# Task brief
Which of the lines in the records below hold the string "Toggle"? Copy every one of them.

# Stored data
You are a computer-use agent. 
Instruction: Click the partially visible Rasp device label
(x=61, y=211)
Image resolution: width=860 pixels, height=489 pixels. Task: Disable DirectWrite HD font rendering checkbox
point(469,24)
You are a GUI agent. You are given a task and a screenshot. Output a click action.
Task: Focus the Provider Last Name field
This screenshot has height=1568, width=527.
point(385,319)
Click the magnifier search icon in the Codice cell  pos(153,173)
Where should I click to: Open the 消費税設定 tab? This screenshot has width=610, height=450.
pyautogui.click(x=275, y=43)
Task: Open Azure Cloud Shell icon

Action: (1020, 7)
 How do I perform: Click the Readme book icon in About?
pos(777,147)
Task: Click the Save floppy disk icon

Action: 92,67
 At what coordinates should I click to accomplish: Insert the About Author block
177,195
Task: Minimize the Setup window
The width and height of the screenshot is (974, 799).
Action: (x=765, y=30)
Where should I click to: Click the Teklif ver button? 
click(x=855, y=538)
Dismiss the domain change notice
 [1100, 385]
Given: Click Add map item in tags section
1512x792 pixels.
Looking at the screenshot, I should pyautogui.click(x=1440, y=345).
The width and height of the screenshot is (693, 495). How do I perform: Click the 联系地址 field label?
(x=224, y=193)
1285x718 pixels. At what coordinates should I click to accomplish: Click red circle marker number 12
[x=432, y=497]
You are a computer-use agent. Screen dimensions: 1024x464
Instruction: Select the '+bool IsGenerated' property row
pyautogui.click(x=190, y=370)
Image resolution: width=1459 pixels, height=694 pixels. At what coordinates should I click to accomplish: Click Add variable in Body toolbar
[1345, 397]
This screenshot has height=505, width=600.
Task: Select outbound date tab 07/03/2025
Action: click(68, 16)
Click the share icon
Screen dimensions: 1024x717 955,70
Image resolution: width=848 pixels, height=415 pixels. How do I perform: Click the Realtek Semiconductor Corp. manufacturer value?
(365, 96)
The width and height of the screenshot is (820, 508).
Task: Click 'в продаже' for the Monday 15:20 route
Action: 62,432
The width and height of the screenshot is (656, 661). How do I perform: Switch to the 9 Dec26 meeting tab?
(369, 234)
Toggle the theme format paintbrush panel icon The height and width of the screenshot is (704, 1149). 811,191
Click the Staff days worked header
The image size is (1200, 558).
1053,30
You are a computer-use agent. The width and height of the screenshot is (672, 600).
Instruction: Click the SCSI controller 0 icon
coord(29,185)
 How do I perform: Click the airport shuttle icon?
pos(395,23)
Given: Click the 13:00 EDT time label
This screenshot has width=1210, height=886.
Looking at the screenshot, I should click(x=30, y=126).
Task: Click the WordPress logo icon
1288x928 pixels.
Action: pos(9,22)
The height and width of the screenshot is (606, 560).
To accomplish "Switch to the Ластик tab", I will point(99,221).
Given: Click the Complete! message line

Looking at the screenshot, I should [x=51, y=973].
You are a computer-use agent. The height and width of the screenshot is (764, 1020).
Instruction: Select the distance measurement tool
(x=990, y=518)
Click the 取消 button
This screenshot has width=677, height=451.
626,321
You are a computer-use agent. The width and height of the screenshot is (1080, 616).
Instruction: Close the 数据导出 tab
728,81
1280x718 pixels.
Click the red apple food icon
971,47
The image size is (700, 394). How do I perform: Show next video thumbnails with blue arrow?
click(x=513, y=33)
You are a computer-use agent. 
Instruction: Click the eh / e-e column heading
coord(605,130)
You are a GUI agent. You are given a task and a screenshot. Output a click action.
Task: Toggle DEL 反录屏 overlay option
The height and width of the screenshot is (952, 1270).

# Solved exercise
Toggle the theme format paintbrush panel icon The height and width of the screenshot is (704, 1149). 811,191
Task: Toggle DEL 反录屏 overlay option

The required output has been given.